I’ve begun to feel not gladness, but relief. My throat is no longer tight, I’ve stopped clenching my teeth, the skin on my feet has begun to grow back, my fingers have healed partially. I can walk without seeing how I look from the back, talk without hearing the way I sound. I go for long periods without saying anything at all. I can be free of words now, I can lapse back into wordlessness, I can sink back into the rhythms of transience as if into bed.

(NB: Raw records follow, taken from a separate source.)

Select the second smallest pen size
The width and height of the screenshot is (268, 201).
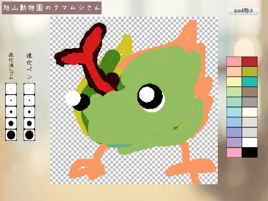pos(29,101)
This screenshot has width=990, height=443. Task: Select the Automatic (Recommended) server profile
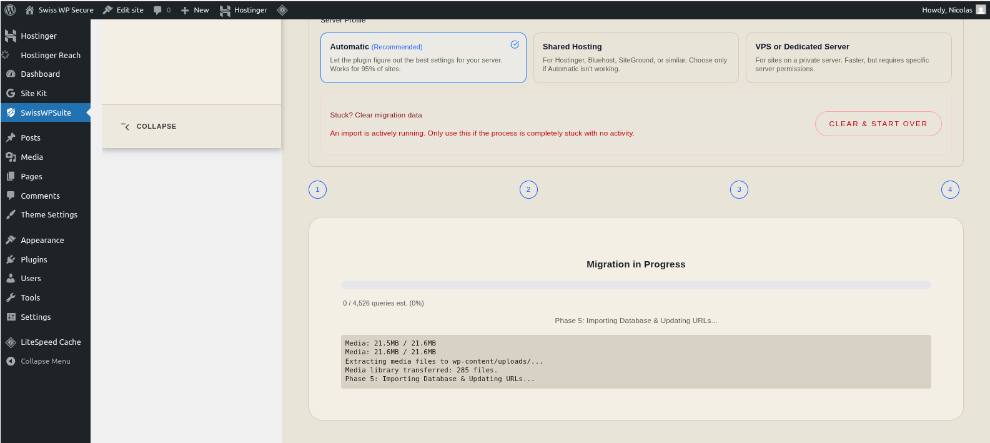pyautogui.click(x=423, y=57)
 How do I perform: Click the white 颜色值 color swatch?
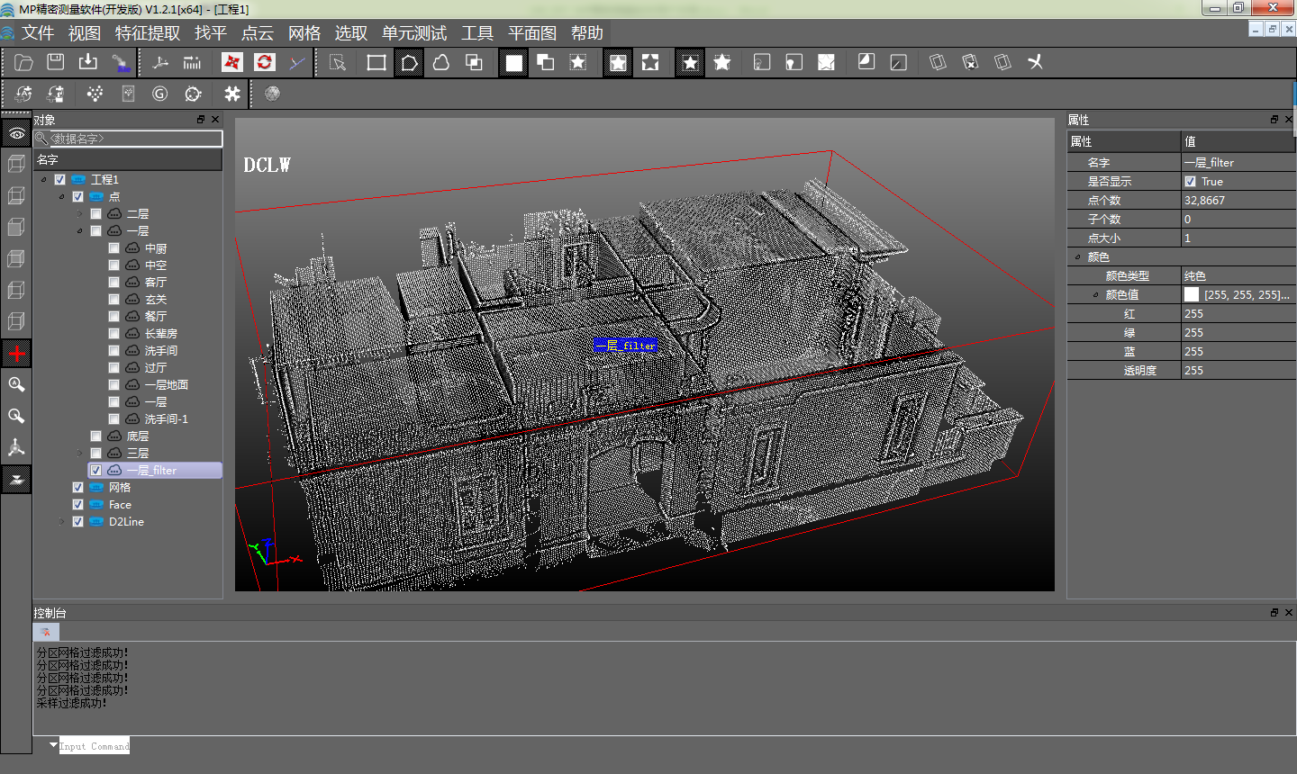[1192, 295]
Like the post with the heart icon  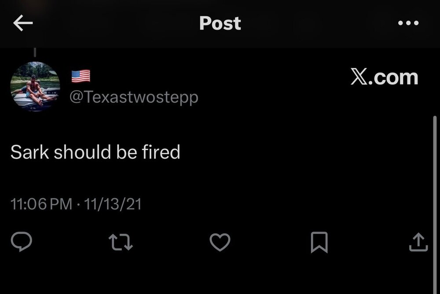coord(220,242)
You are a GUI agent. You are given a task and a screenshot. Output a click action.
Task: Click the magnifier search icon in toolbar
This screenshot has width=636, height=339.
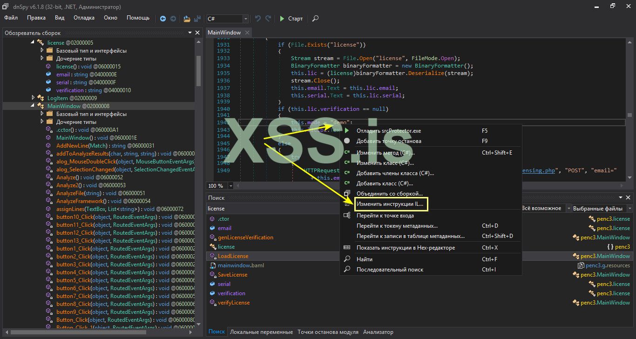point(315,19)
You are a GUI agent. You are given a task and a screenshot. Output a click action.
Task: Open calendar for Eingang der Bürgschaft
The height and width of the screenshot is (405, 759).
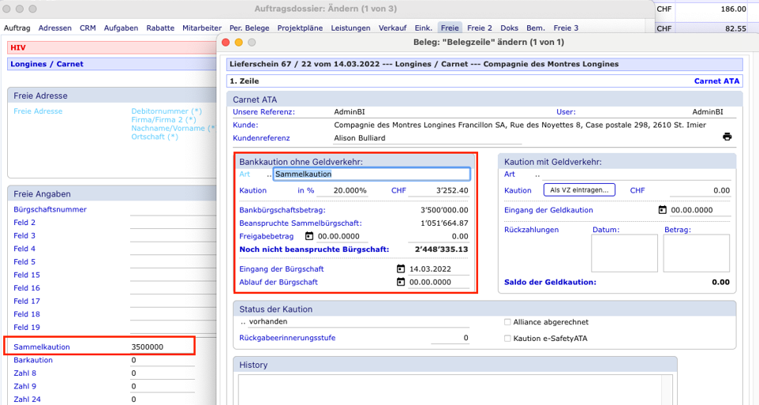[x=401, y=269]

This summer we’re in a rented cabin on the north shore of Lake Superior. There are a few other cottages around, most of them empty; there are no other children. The lake is huge and cold and blue and treacherous. It can sink freighters, drown people. In a wind the waves roll in with the crash of oceans. Swimming in it doesn’t frighten me at all. I wade into the freezing water, watching my feet and then my legs go down into it, long and white and thinner than on land.

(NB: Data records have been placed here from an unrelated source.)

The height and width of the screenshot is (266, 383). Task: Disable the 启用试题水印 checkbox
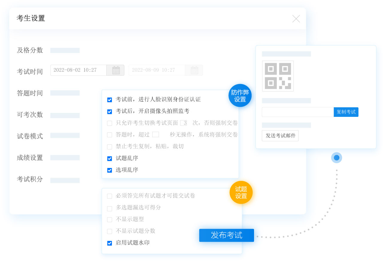point(110,243)
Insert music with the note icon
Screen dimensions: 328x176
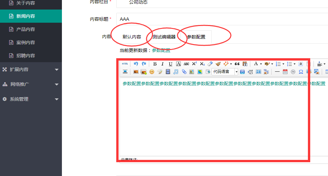click(x=176, y=72)
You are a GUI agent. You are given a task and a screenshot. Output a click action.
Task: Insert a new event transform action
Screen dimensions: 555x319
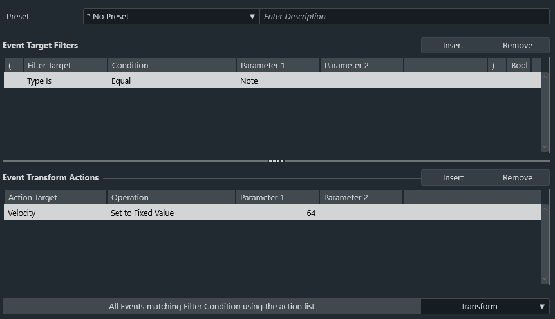pos(453,178)
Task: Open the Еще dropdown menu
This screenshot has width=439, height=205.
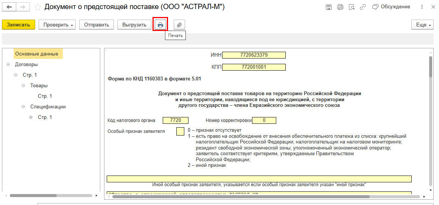Action: 422,25
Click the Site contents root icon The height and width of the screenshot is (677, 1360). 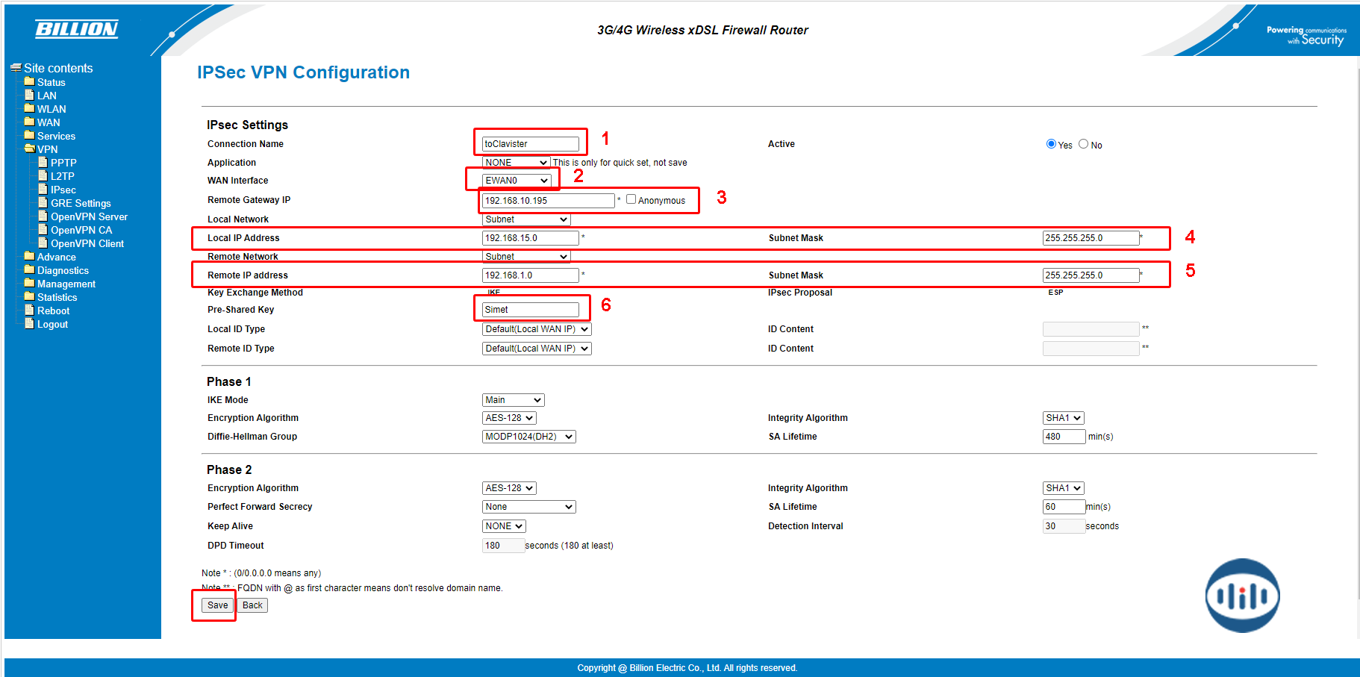(16, 68)
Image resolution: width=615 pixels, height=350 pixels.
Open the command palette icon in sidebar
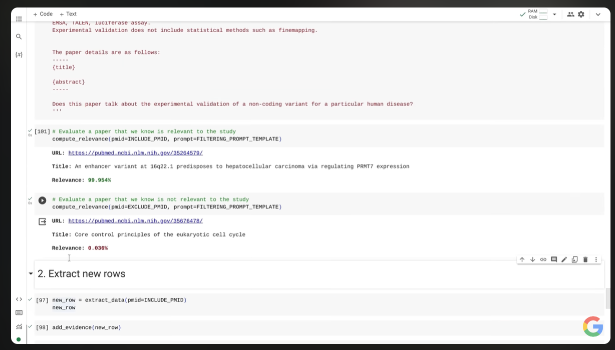tap(19, 313)
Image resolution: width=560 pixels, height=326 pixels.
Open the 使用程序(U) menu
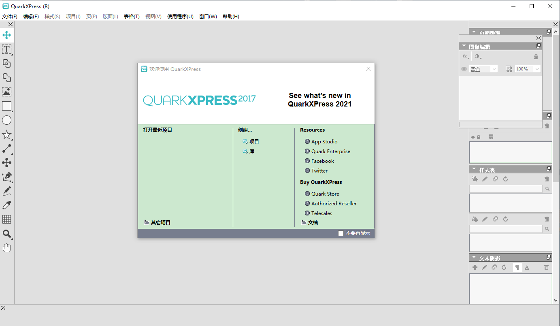click(x=180, y=17)
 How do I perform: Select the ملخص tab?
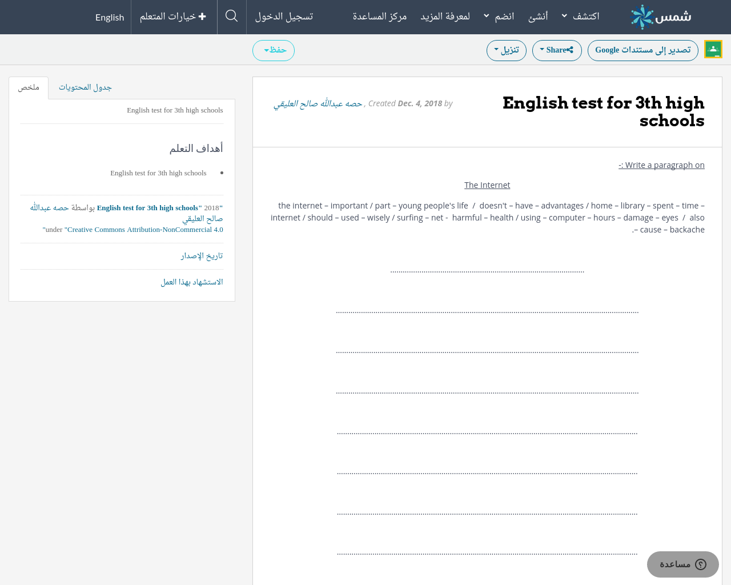click(x=28, y=87)
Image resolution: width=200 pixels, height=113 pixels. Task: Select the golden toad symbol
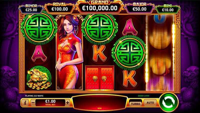pyautogui.click(x=39, y=78)
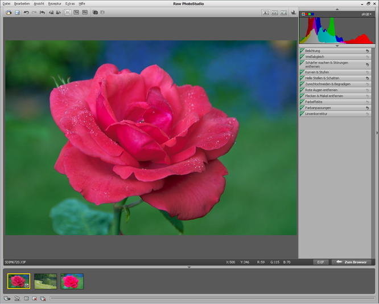The height and width of the screenshot is (304, 379).
Task: Reset the Farbanpassungen adjustment with its arrow icon
Action: coord(367,108)
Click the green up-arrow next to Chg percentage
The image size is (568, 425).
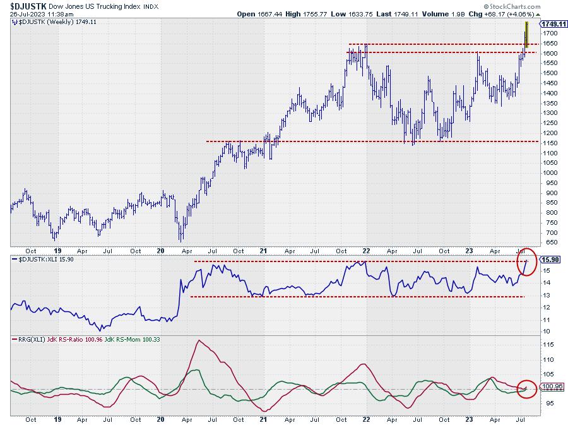click(x=537, y=14)
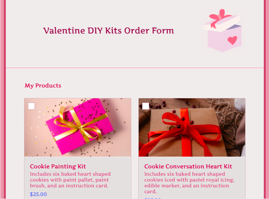Click the cut-off price under Conversation Heart Kit
Viewport: 270px width, 199px height.
(x=153, y=198)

There’s a wide beach, and to one end of it a colony of boulders. I spend time among them. They’re rounded, like seals, only hard; they heat up in the sun, and stay warm in the evening when the air cools. I take pictures of them with my Brownie camera. I give them the names of cows. Above the beach, on the dunes, there are beach plants, fuzzy mulleins and vetch with its purple flowers and tiny bitter peapods, and grasses that will cut your legs; and behind that the forest, oak and moose maple and birch and poplar, with balsam and spruce among them. There’s poison ivy sometimes. It’s a secretive, watchful forest, though hard to get lost in, so close to the shore. Walking in the forest I find a dead raven. It’s bigger than they look alive. I poke it with a stick, turning it over, and see the maggots. It smells like rot, like rust, and, more strangely, like some sort of food I’ve eaten once but can’t remember. It’s black, but not like a color; more like a hole. Its beak is dingy, horn-colored, like old toenails. Its eyes are shriveled up.